8. “You have to prove how sick you are before you deserve support.”
Human beings should not have to perform suffering to receive basic understanding.
9. “If you’re doing well academically, your illness can’t be that serious.”
Achievement and illness coexist all the time. They are not mutually exclusive categories.
10. “You must handle everything alone to prove your worth.”
Independence is lovely. Community is smarter.
11. “Good students don’t need help.”
Every good researcher I’ve met asks questions constantly.
12. “You’re taking resources away from someone else.”
Support systems are designed to support people. That includes you.
13. “Needing flexibility means you’re unreliable.”

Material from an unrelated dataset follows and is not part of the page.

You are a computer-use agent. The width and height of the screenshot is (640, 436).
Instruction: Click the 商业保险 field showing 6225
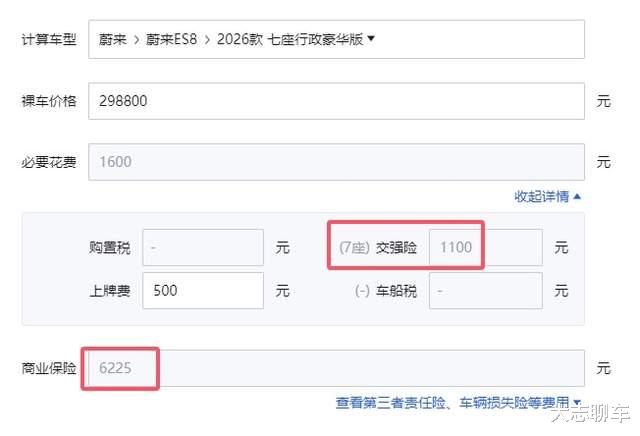[x=336, y=369]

Chronic illness requires adaptability. Ironically, that often makes you more organised than most people.
14. “You should feel guilty for struggling.”
Illness is not a moral failure.
15. “You must always be productive to justify your existence.”
Your worth as a human being is not a spreadsheet.
16. “If you ask for support, people will think you’re incompetent.”
Most people simply think you’re being responsible.
17. “You should wait until things get really bad before telling anyone.”
Early conversations prevent bigger problems later.
18. “It’s all or nothing.”
This one is particularly stubborn. The idea that you must either be completely fine or completely falling apart.
Reality lives somewhere in the middle.
You can be managing well and still need support.
You can be happy and occasionally overwhelmed.
You can be capable and human.
19. “Your past difficulties define your future.”
Previous experiences shape us, but they don’t write the ending.
There was a tragic incident at university recently that unexpectedly stirred memories of a difficult situation from a previous place of study. Sometimes life gently reminds you of things you thought were fully packed away.
But remembering something is not the same as reliving it.
I’m okay.
And I also know that speaking about difficult things when they surface is part of staying okay.
20. “You must earn the right to take up space.”
You already have that right.
Existing is enough.
So what am I replacing these old beliefs with?
Something a little kinder.
A few affirmations that I’m slowly teaching my brain to accept:
• Asking for help is responsible, not dramatic.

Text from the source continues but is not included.